Ritholtz already pointed out this morning that the BLS is generally a worthless piece of data, at least when taken in isolation. And I'm sure people have spun the numbers this way and that in the media so far this morning.

But the chart is the chart, and all this blather in the media is meant to do nothing but explain why the chart is doing what it's doing. So let's ignore the media for a sec and just look at the chart:


At the very least, the SPY is moving back to the top of a downward channel. anything better than 1786 by the end of today is bullish. Even better, if this situation holds, the weekly chart will show a fakeout at the weekly supporting EMA, which invalidates this entire week's selling.

Oh look, the MACD is crossing up too. TAs seem to think that means something.

And here's the Nasdaq 100:


It's already opened above its short-term EMA, and the weekly chart fakeout candle thing still applies.

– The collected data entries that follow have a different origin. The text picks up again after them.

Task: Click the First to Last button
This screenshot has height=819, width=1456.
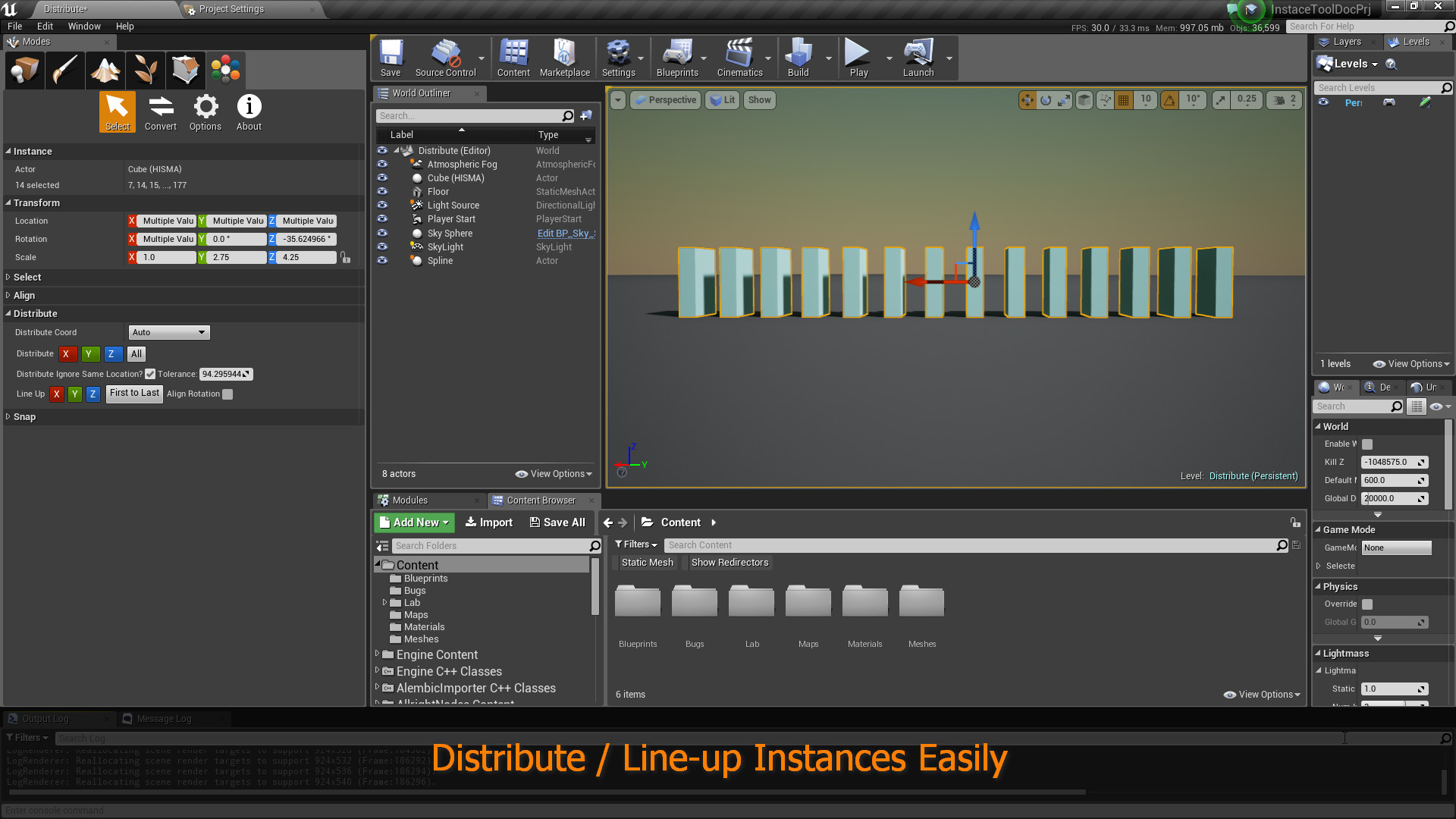Action: click(x=134, y=393)
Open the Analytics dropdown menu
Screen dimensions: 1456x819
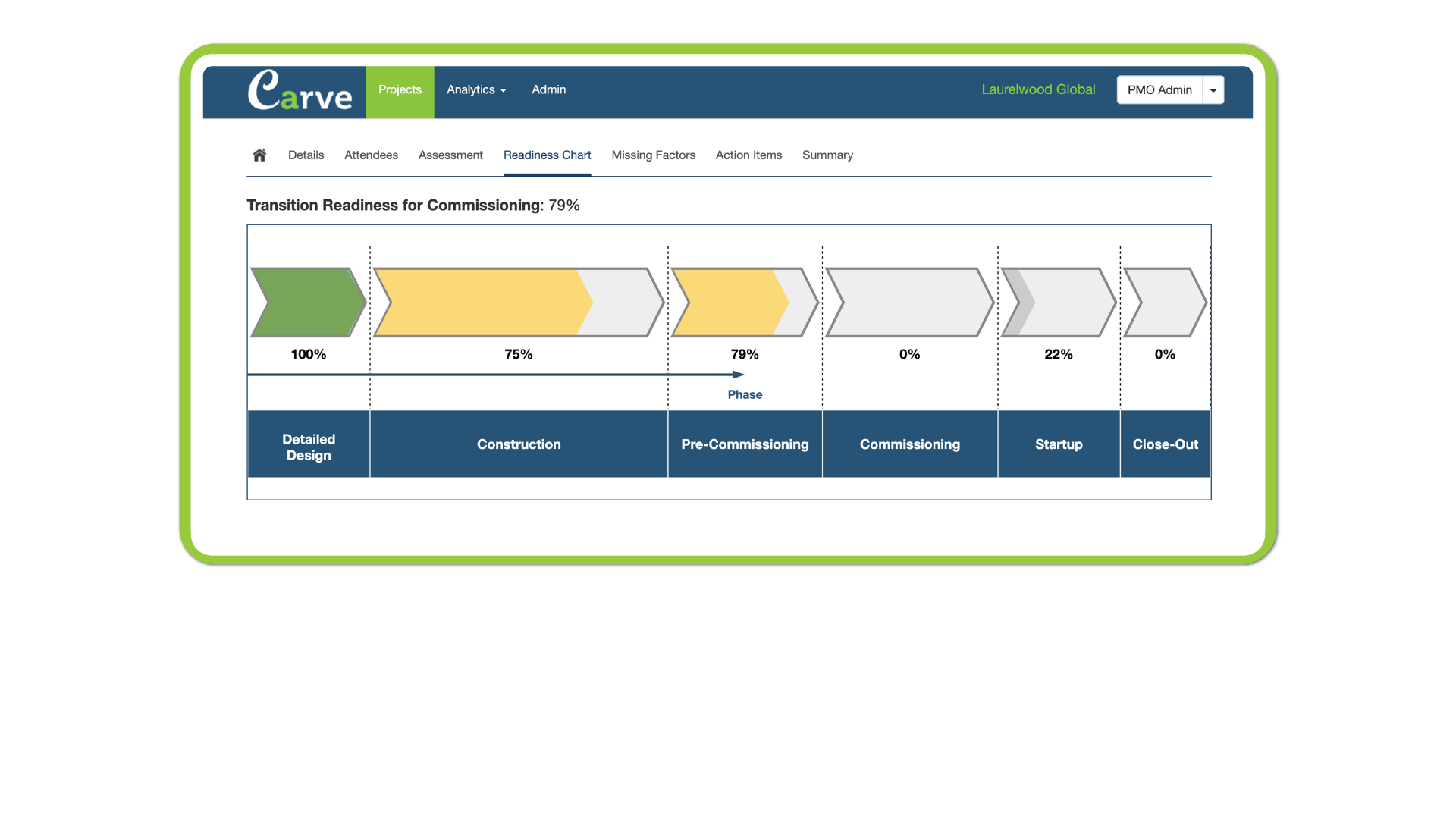pyautogui.click(x=476, y=89)
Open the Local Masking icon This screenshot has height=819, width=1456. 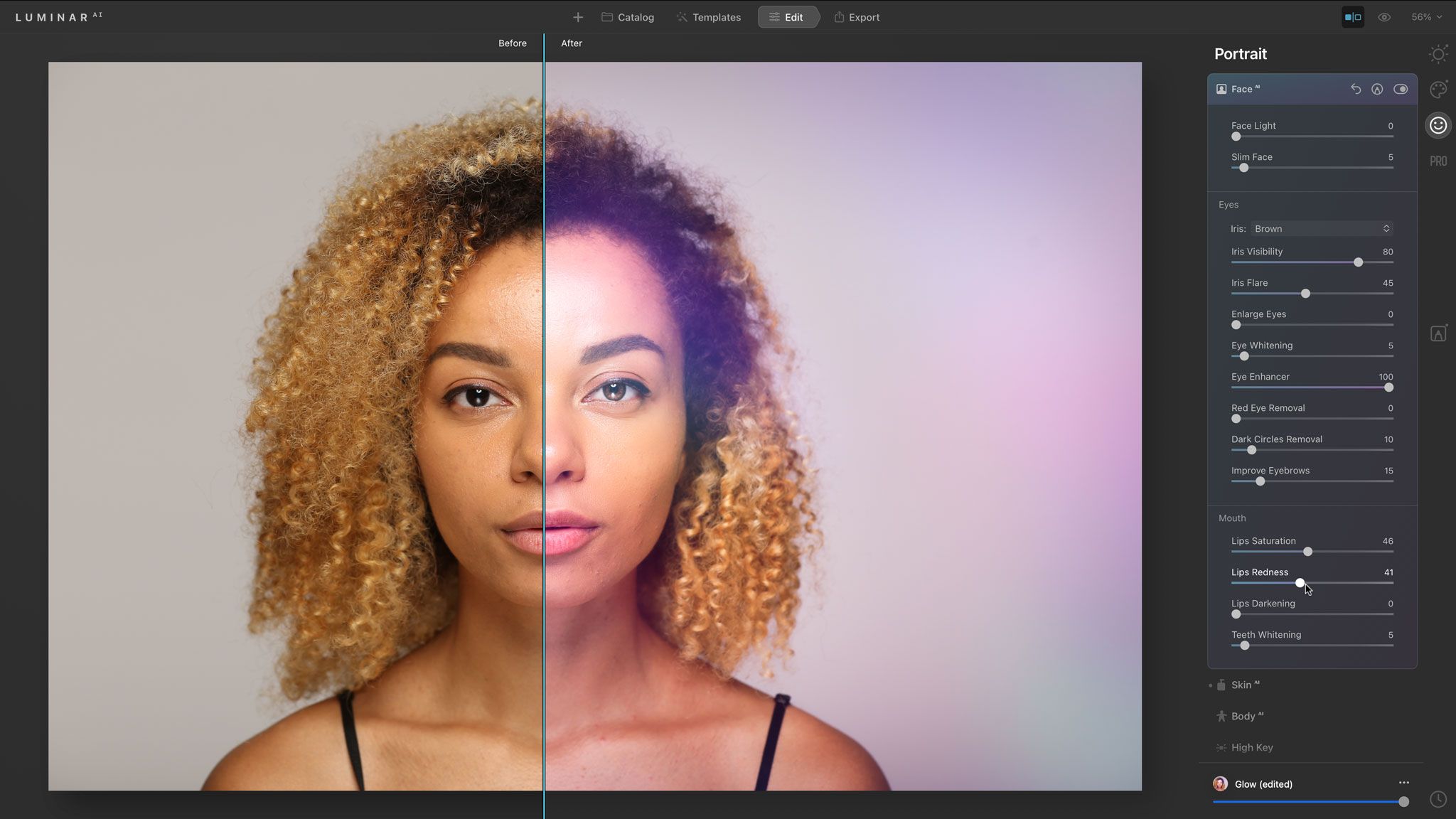[1438, 333]
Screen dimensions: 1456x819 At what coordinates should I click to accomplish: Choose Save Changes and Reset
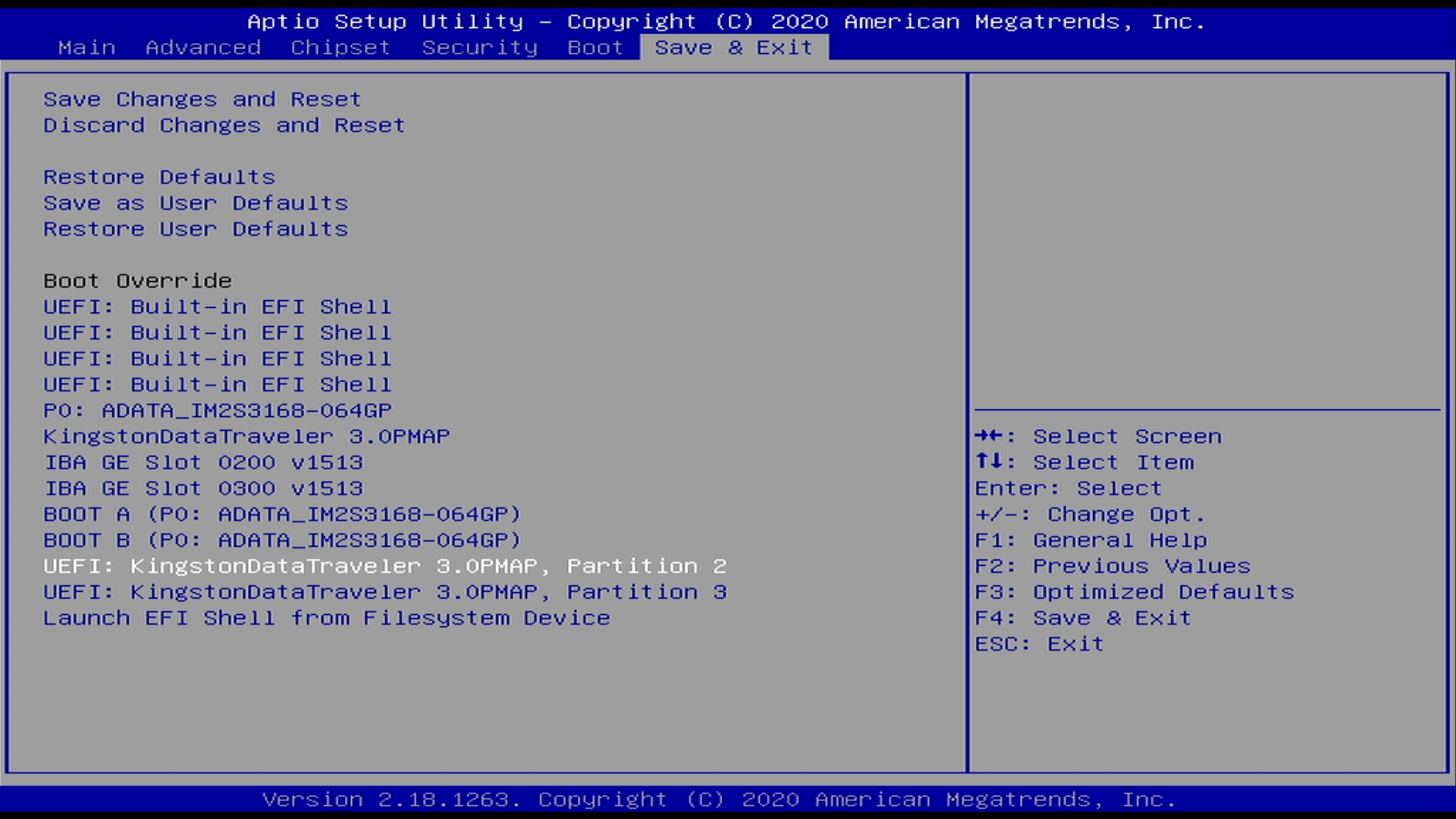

Meanwhile the $VIX is at this second down to 15.80, which is at the Bollinger mean and below its own EMA(16), so it looks like buying downside protection is so yesterday.

So it doesn't matter what the BLS said. What matters is that people are buying the market back up.

We'll see if it holds. But while it's fresh in your mind, perhaps you should go right now and make a list of the people who've spent this entire week warning you that a 20% correction is imminent and 2014 will be a wash and you should get out of the market. Because quite plainly, the chart is the chart, and the chart is starting to suggest they were all wrong, no?